+++ Listed records

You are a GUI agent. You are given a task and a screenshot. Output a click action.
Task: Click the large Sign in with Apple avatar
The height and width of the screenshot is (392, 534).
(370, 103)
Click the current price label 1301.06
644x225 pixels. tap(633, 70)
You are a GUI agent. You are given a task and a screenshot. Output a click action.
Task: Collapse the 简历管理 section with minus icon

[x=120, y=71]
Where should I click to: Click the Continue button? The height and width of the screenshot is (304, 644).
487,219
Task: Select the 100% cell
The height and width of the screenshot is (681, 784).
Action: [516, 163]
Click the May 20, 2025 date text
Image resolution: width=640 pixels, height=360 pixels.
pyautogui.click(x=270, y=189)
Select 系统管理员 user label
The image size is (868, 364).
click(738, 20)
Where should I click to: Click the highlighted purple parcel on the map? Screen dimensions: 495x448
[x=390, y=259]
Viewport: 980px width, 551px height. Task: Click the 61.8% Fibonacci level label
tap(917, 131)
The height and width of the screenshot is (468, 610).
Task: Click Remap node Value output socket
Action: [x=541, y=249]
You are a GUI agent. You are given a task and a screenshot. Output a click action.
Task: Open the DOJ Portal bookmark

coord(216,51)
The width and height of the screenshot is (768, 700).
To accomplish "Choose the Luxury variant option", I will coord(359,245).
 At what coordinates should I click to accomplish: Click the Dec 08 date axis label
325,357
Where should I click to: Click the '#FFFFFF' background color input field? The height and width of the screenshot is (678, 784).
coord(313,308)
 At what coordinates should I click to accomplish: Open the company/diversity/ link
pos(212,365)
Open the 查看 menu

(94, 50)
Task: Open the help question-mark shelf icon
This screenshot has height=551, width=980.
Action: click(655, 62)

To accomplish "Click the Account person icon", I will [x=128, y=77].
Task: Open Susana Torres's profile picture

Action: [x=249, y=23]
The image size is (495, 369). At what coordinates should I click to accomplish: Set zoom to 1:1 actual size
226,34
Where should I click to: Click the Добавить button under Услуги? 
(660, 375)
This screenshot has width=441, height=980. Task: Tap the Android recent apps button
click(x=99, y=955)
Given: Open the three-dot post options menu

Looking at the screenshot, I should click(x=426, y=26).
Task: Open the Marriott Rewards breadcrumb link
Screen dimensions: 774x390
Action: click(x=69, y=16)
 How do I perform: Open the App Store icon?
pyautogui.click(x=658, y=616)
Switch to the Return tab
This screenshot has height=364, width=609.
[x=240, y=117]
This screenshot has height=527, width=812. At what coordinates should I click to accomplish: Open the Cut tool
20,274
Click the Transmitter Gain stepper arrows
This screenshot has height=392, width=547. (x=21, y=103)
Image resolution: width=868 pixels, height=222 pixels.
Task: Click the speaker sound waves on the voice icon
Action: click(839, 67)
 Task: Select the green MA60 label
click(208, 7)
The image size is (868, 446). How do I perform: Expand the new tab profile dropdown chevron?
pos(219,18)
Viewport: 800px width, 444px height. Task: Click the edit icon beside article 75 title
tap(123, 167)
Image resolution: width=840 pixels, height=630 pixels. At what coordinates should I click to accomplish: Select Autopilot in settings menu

++++++

## Work task:
Scan the listing above for the word "will" and copy every line that holds it.

## Exercise result:
To accomplish "Choose the Luxury variant option", I will coord(359,245).
To accomplish "Click the Account person icon", I will [x=128, y=77].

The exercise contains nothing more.